DATA PROVIDED START

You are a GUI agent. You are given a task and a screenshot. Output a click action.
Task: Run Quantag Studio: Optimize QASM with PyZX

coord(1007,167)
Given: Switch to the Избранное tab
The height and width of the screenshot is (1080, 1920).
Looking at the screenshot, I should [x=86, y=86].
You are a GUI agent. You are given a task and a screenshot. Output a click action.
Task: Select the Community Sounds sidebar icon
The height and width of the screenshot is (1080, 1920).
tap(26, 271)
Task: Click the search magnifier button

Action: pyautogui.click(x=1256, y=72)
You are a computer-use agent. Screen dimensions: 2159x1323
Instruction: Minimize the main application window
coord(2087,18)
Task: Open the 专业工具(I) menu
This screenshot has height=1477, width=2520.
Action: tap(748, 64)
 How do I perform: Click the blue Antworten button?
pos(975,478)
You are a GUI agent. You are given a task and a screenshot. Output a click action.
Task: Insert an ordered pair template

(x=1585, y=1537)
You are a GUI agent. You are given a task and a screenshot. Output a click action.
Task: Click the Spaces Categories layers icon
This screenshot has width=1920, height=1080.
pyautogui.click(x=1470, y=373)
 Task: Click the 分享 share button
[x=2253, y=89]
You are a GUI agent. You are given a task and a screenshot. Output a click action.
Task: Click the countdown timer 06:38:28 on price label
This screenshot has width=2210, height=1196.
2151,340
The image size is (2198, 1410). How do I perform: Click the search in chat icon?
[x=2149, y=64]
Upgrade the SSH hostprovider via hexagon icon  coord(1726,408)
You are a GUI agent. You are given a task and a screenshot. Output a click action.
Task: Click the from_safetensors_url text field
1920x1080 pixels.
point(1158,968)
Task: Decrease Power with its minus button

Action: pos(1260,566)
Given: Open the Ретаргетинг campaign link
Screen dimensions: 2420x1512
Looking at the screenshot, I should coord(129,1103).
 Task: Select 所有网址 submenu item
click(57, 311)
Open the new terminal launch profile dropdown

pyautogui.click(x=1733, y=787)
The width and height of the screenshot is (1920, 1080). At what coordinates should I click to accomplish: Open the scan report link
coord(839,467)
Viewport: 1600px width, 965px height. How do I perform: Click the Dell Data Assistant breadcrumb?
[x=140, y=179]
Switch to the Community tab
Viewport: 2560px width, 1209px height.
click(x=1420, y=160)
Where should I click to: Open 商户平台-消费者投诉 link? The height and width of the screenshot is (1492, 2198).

DATA PROVIDED END

● **EXERCISE**
I'd like all of the entries written out again exactly as they appear above.

● **RESULT FOR THIS EXERCISE**
You are a GUI agent. You are given a task and a screenshot. Output a click action.
Task: Run Quantag Studio: Optimize QASM with PyZX

coord(1007,167)
Given: Switch to the Избранное tab
The height and width of the screenshot is (1080, 1920).
Looking at the screenshot, I should [x=86, y=86].
You are a GUI agent. You are given a task and a screenshot. Output a click action.
Task: Select the Community Sounds sidebar icon
The height and width of the screenshot is (1080, 1920).
tap(26, 271)
Task: Click the search magnifier button

Action: pyautogui.click(x=1256, y=72)
You are a computer-use agent. Screen dimensions: 2159x1323
Instruction: Minimize the main application window
coord(2087,18)
Task: Open the 专业工具(I) menu
This screenshot has height=1477, width=2520.
Action: tap(748, 64)
 How do I perform: Click the blue Antworten button?
pos(975,478)
You are a GUI agent. You are given a task and a screenshot. Output a click action.
Task: Insert an ordered pair template

(x=1585, y=1537)
You are a GUI agent. You are given a task and a screenshot. Output a click action.
Task: Click the Spaces Categories layers icon
This screenshot has width=1920, height=1080.
pyautogui.click(x=1470, y=373)
 Task: Click the 分享 share button
[x=2253, y=89]
You are a GUI agent. You are given a task and a screenshot. Output a click action.
Task: Click the countdown timer 06:38:28 on price label
This screenshot has width=2210, height=1196.
2151,340
The image size is (2198, 1410). How do I perform: Click the search in chat icon?
[x=2149, y=64]
Upgrade the SSH hostprovider via hexagon icon  coord(1726,408)
You are a GUI agent. You are given a task and a screenshot. Output a click action.
Task: Click the from_safetensors_url text field
1920x1080 pixels.
point(1158,968)
Task: Decrease Power with its minus button

Action: pos(1260,566)
Given: Open the Ретаргетинг campaign link
Screen dimensions: 2420x1512
Looking at the screenshot, I should coord(129,1103).
 Task: Select 所有网址 submenu item
click(57, 311)
Open the new terminal launch profile dropdown

pyautogui.click(x=1733, y=787)
The width and height of the screenshot is (1920, 1080). At what coordinates should I click to accomplish: Open the scan report link
coord(839,467)
Viewport: 1600px width, 965px height. How do I perform: Click the Dell Data Assistant breadcrumb?
[x=140, y=179]
Switch to the Community tab
Viewport: 2560px width, 1209px height.
click(x=1420, y=160)
Where should I click to: Open 商户平台-消费者投诉 link? The height and width of the screenshot is (1492, 2198).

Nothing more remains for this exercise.